Now regarded as a true artistic pinnacle among the best Ramones songs of all time, I Wanna Be Sedated is the sound of punk-pop in excelsis. However, while Road To Ruin’s greatest track sounds both joyful and infectious, it was inspired by an appalling pre-show accident at a Ramones gig at the Capital Theatre in Passaic, New Jersey, which ended with Joey Ramone literally being sedated after a vaporiser he used to help with his asthma blew up in his face.

“Joey did these breathing exercises. He suffered from asthma. He had to take care of his throat,” Ramones manager Linda Stein later recalled. “All I remember is that he got severely burned by the vaporiser, and we took him afterwards to the hospital where he stayed for a week, in agony. He really was a mess. I don’t know how come he did the show.”

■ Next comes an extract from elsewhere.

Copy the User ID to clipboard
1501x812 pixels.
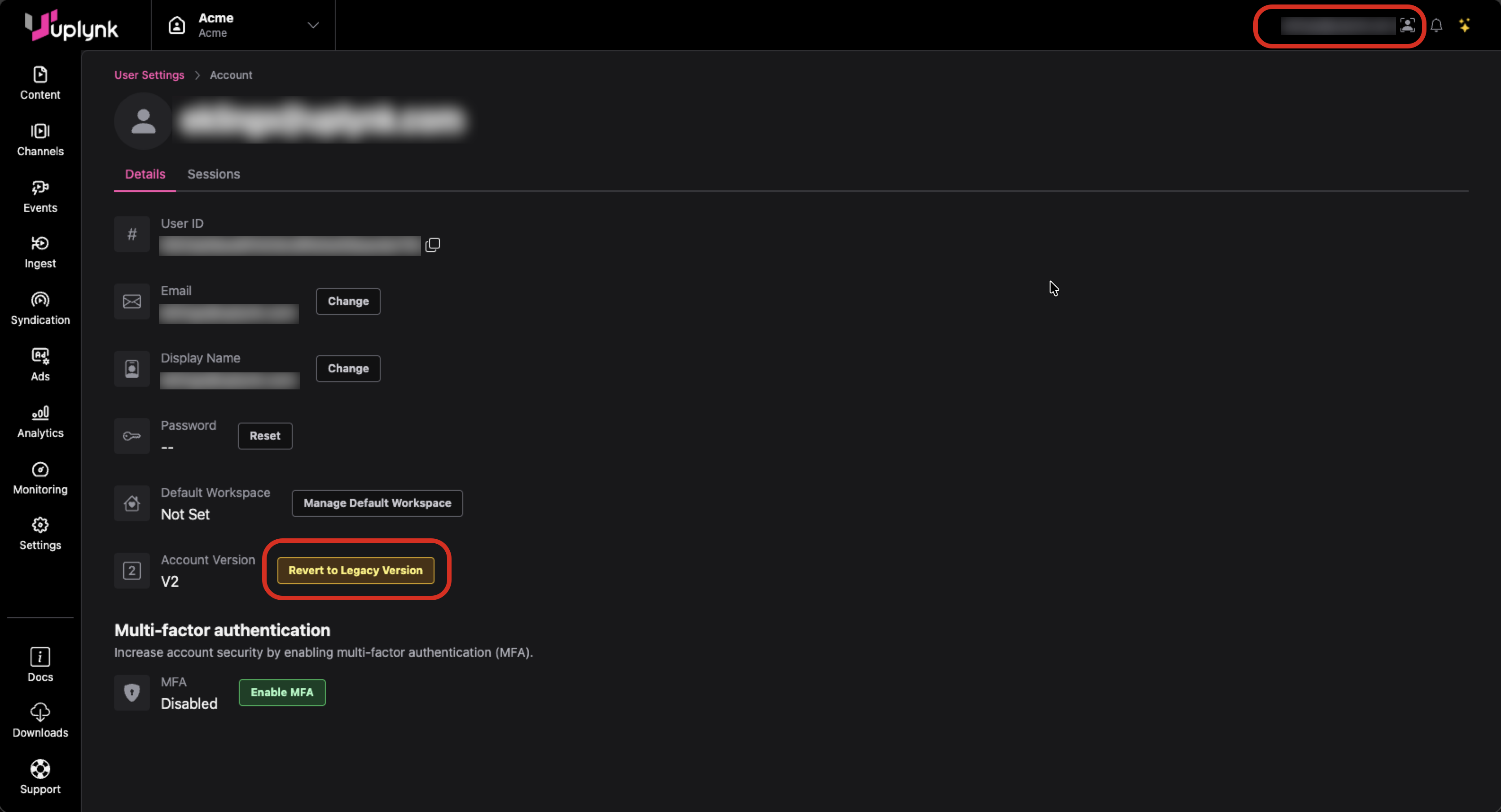432,244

Thankfully, Joey recovered quickly and the band turned near tragedy into artistic triumph with I Wanna Be Sedated. The powerful, yet inherently radio-friendly Road To Ruin ought to have similarly transformed Ramones’ career, too, yet – while it did bequeath a UK Top 40 hit in Don’t Come Close – the album peaked at just No.103 on the Billboard 200, disappointing the band, who felt they’d been sitting on a classic album.

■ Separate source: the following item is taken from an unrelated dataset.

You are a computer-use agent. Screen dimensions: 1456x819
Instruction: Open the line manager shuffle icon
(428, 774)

The release and legacy: “It’s beautiful, balls-to-the-wall rock’n’roll”

“The songs grow on you instead of hitting you on the first play,” Johnny Ramone reflected in an interview with ZigZag magazine following Road To Ruin’s release, on 21 September 1978. “There’s a couple of country’n’western-type songs, more medium-tempo songs. It was just something we had to do. We can’t play just 12 fast songs on every album.”

As it turned out, Ramones would finally make a mark on the chart with their next album, the Phil Spector-produced End Of The Century. Yet, while Road To Ruin couldn’t provide that breakthrough at the time, it added yet more heft to the band’s legacy – and it’s now a firmly established fan favourite.

“I was talking to Slash from Guns N’ Roses once, and he was like, ‘Dude, that’s the best record ever – I learned how to play guitar by listening to that album,’” Ed Stasium revealed in the liner notes for Ramones’ Anthology box set. “People really liked Road To Ruin.”

Road To Ruin is probably my favourite Ramones album,” US super-fan George Tabb told Everett True. “Just because it’s got all that power, plus you hear acoustic guitars in there. It’s beautiful. It’s complete balls-to-the-wall rock’n’roll.”